The crystal structures of huIgG1 Fab and Fc were also used to examine the locations of the modified lysine residues in the secondary structures of huN901 constant regions. As shown in Figure 10, most modified lysine residues are located in the surface loops of the antibody, with only two modified lysine residues in the heavy chain (K323 and K393) located in β-sheets. Although they are not located in loop regions, these two residues still have relatively large solvent accessibilities and large B-factors (Fig. 9).

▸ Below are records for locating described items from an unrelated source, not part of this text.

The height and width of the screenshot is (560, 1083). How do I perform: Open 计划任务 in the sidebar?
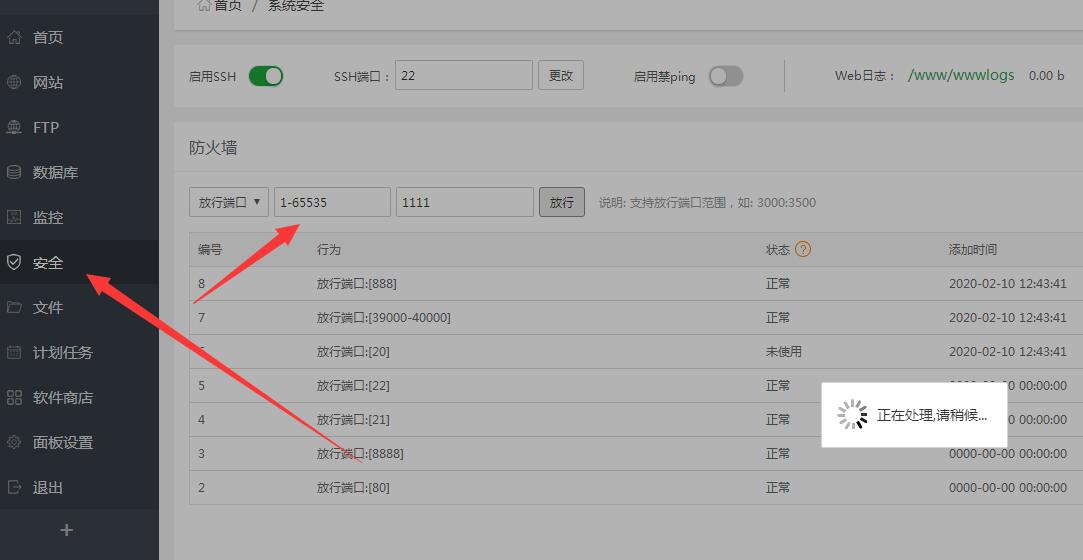pyautogui.click(x=62, y=353)
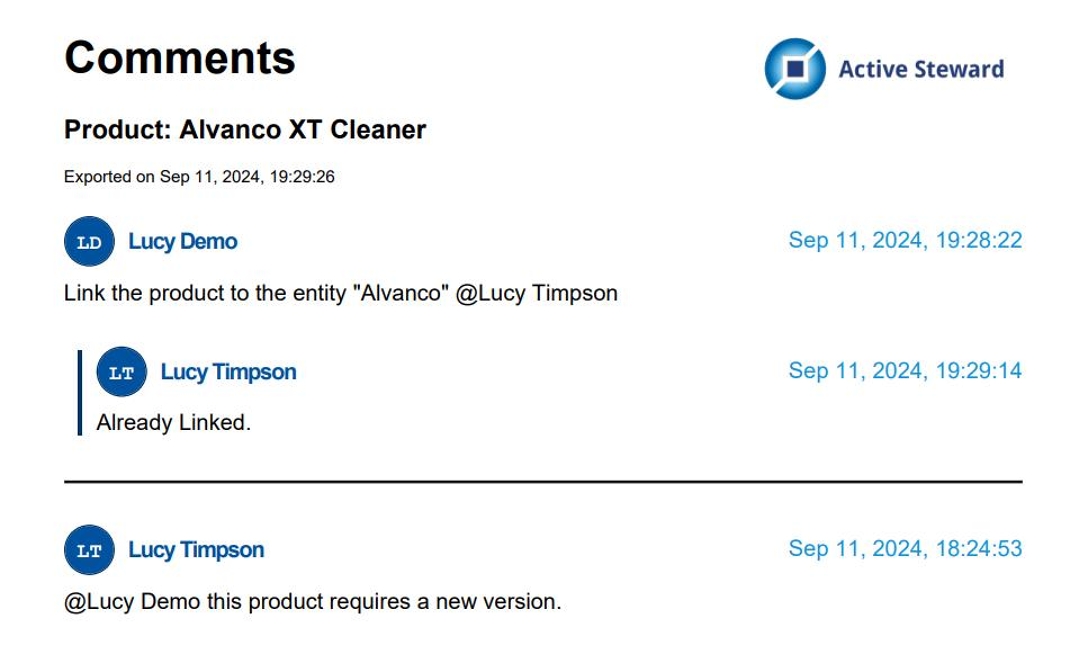Image resolution: width=1070 pixels, height=672 pixels.
Task: Click the LT avatar in the indented reply
Action: pos(121,372)
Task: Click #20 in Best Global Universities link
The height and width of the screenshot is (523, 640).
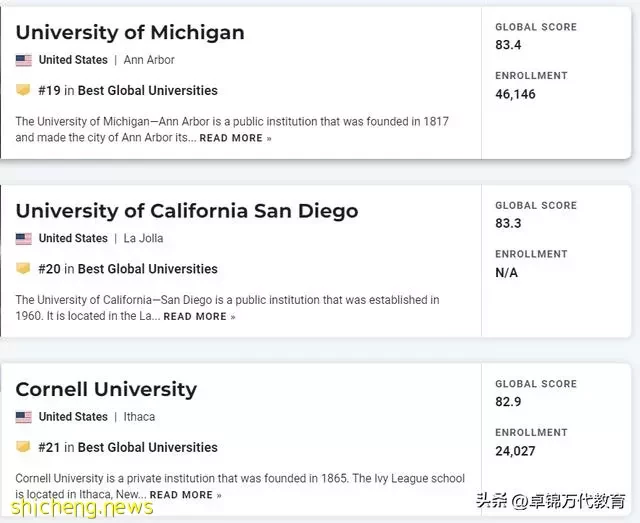Action: tap(128, 269)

In summary, the structural heterogeneity caused by random conjugation of lysine residues in huN901– DM1 was characterized by mass spectrometry and peptide mapping. Twofold heterogeneity was revealed: First, the antibody contains species linked with different number of drug molecules; second, antibody with the same number of drug molecules may have different sites of linkage. The conjugation sites were determined by both trypsin and Asp-N protease digestion. Although trypsin digestion led to determination of specific sites of modification, chromatographic differences between maps of naked antibody and conjugate appeared more evident upon Asp-N protease digestion. Modification sites detected by both methods are generally consistent, therefore strengthening the results. All modifications are partial, with about seven lysine residues in the light chain and 13 lysine residues in the heavy chain modified. The detected conjugation sites in huN901–DM1 were mapped in the crystal structural models of huIgG1, and the modified residues were generally found in areas with large solvent accessibility and structural flexibility. Results of this study have enhanced the understanding of the structure of MAb–maytansinoid conjugates and other types of immunoconjugates. Additionally, correlation of residue location and modification is expected to provide useful information to improve conjugation selectivity and to design conjugates with better structural homogeneity and biological activities. The methods used in this study should be applicable to elucidate structural details of other immunoconjugates.